America made regime change work reasonably well in Iran in 1953. It can do so again, if it admits what many Iranians – perhaps most – are openly saying nowadays: that it was right in 1953, the Shah was a great era for Iran, and while nothing is perfect and lasts forever, it was America more than the Shah that failed in 1979.

America’s media and politicians and colleges won’t admit this. But we can still make it work, if we clearly recognize our own interests and the similar interests of the Iranian people, and act on them.

America’s acquired allergy to affirming and acting on its interest

America’s has a vast material interest in a free Iran. It has a vast moral interest. It has an existential strategic interest. It has a quite large economic interest.

The actual problem is that America doesn’t allow itself to discuss its interest, at least not in a way that advocates for acting on it. It tells itself this would be selfish, capitalist-imperialist, etc – the whole litany of accuse-words.

This leaves America without an anchor of stable interest to keep it to its foreign policies; particularly, not to keep it to a policy of fighting consistently to free Iran of the hostile regime there. We allow ourselves to hit back at time to time and drive it back a bit, but we have given ourselves an allergy to following through and finishing the job.

We sorely need to discuss our interest positively with one another. It is the only way to put to the side the instinct in recent decades of bugging out too fast when we’re in a fight.

The imminent danger of a bug-out and an Iranian nuke

In fact, bugging out too quickly is what Trump and his aides have kept signaling for the last two weeks that we will do. This is what they say most of the time, in between the moments when Trump himself intermittently makes quite lucid observations to the contrary.

Bugging out would leave the Iran regime most likely sprinting for a nuclear weapon, with all its fissile materials and all its Russian-Korean-Chinese help.
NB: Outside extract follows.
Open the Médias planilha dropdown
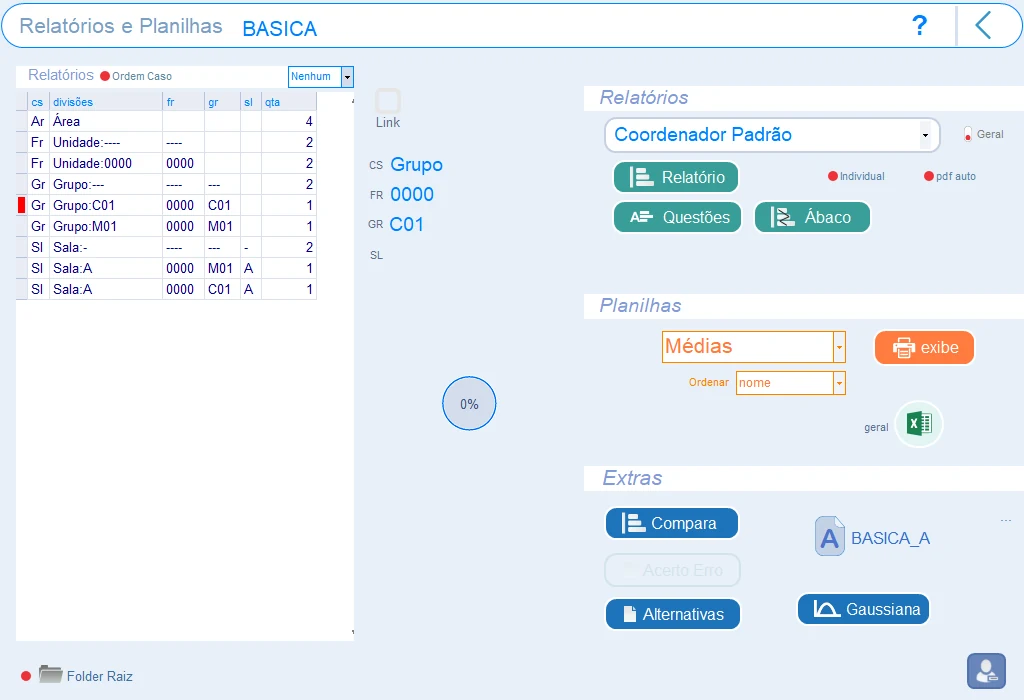Viewport: 1024px width, 700px height. tap(839, 347)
We have to avoid that outcome.

We need to get the Administration past its habit of impulsiveness. That requires making conscious its and our interests in staying serious here and now. And also providing, for the long term, the background justifications needed to stabilize public support for seriousness.

Meanwhile we keep hearing the Administration expound in favor of the habit of irresponsibility and bug-out. But then there are brief, important periods when it acts on common sense. The start of this war in Iran was one of them.
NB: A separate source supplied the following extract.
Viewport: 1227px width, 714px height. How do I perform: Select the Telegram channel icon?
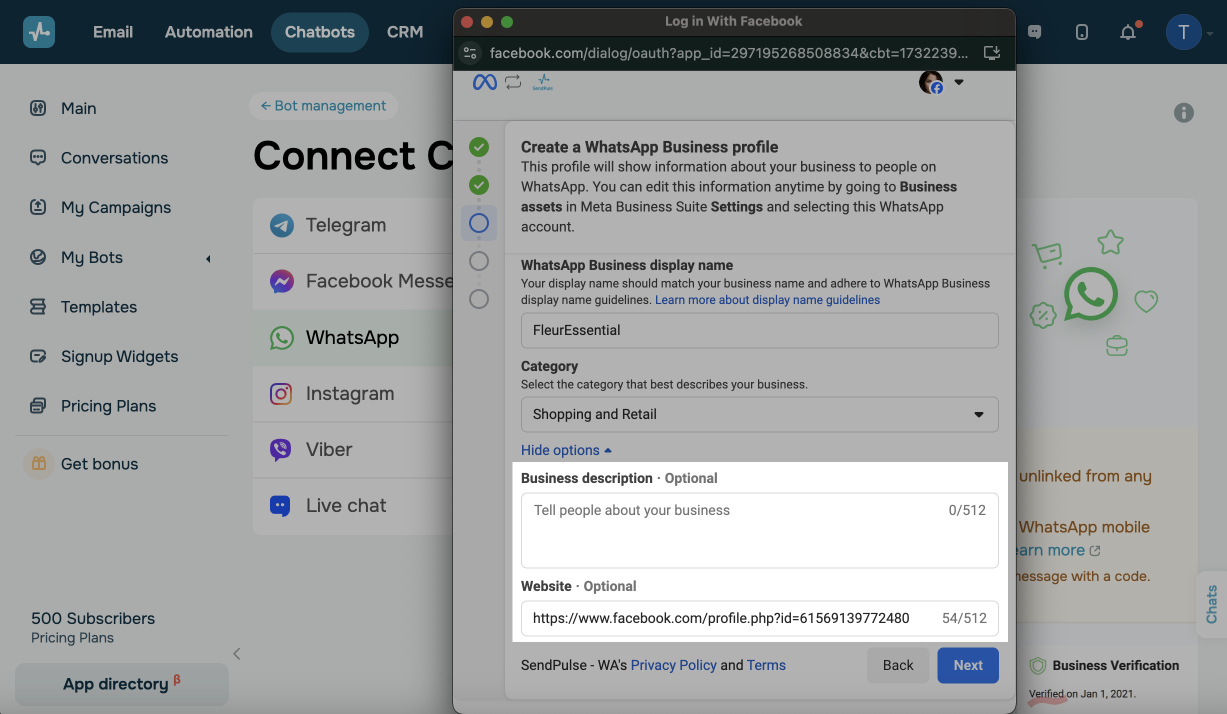tap(282, 225)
Then Trump’s entourage went back to the “in-and-out”, “one-and-done”, “no-regime-change” memes, its calling anything more than a few days a “forever war”, its consequent capricious behaviors. It’s hard to avoid noticing that these memes and behaviors have disturbingly much in common with those of rape culture.

The Saudis have been using the opposite meme: they were against starting the war, probably because they’ve come to feel that America has become like the kind of guy who can’t finish........

© The Times of Israel (Blogs)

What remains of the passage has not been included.